After all this plot and dreadful dialogue delivery, Toulon only has 30 minutes left in the movie to transfer the souls of his dead friends into the wood puppets and direct them to murder the DCGs. “We shall be avengers.” It’s actually not bad as far as origin stories go.
They set out to search the country for the Dark City Goons, but they’re standing right in the other room, so we get our first showdown straight away: the DCGs’ film-blurring powers vs. a bunch of stabby, strangley little puppets. The DCGs are dispatched by a falling chandelier, then the voice of Sutek shouts “live again,” and two of them do, with newly green-glowing hands. The remaining DCGs (their leader, the appropriately-named Stephen Blackehart, was later in Super and both Guardians of the Galaxy) decide to get to Toulon by kidnapping his girl.

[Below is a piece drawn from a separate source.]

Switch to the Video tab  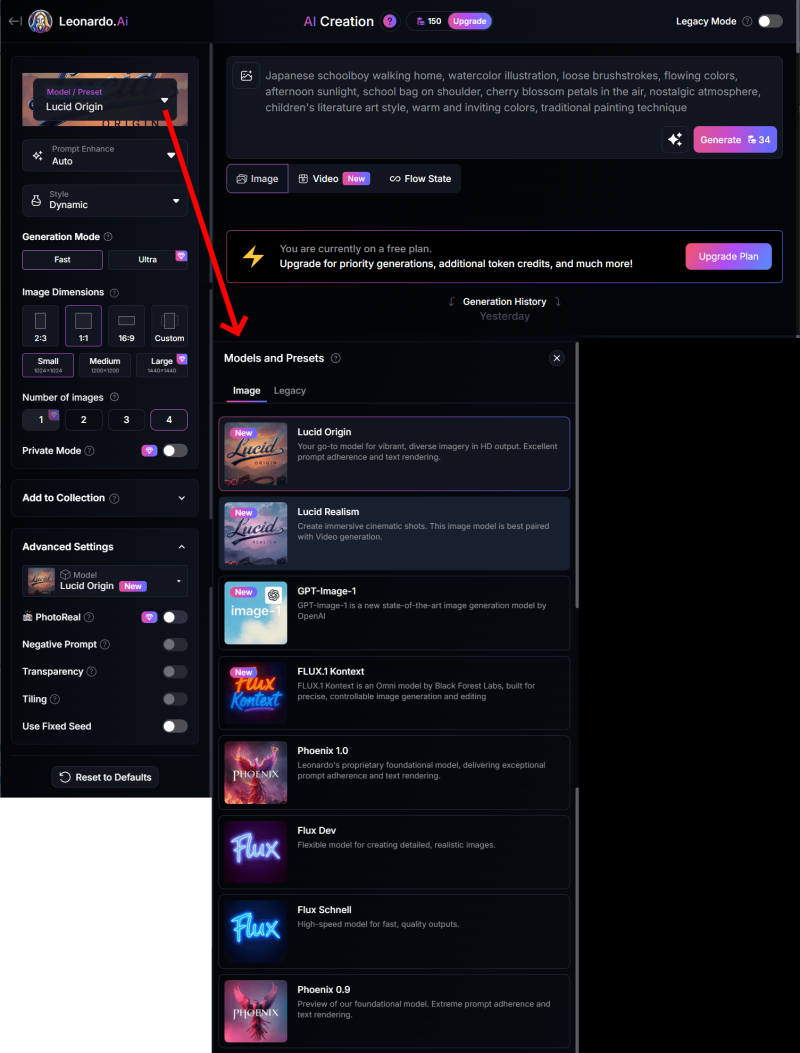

Lovely Ilsa: Brigitta Dau, a voice on My Little Pony in its least-popular era:
Second showdown, on a train this time, where everyone talks real slow to allow the puppets time to get into position. It’s all kinda underlit and non-dramatic, so DeCoteau tries tilting the camera around to build some energy. The puppets team up on one guy and Toulon punches the other out the window. As with the rest of the Puppet Master movies, it feels like they’re desperately stretching out scenes to make a contractually-obligated runtime.
In 1944 postscript, properly aged Toulon (series fave Guy Rolfe) builds anticipation for another movie by telling his puppets that he’ll tell them what happened to the original puppets “at another time” – but it would be four long years before the clip-show Puppet Master: The Legacy, a cheap and shitty move even by this series’s standards, then came the Demonic Toys faceoff, and in the 2010s a new nazi-themed trilogy began, so I guess we’ll never know.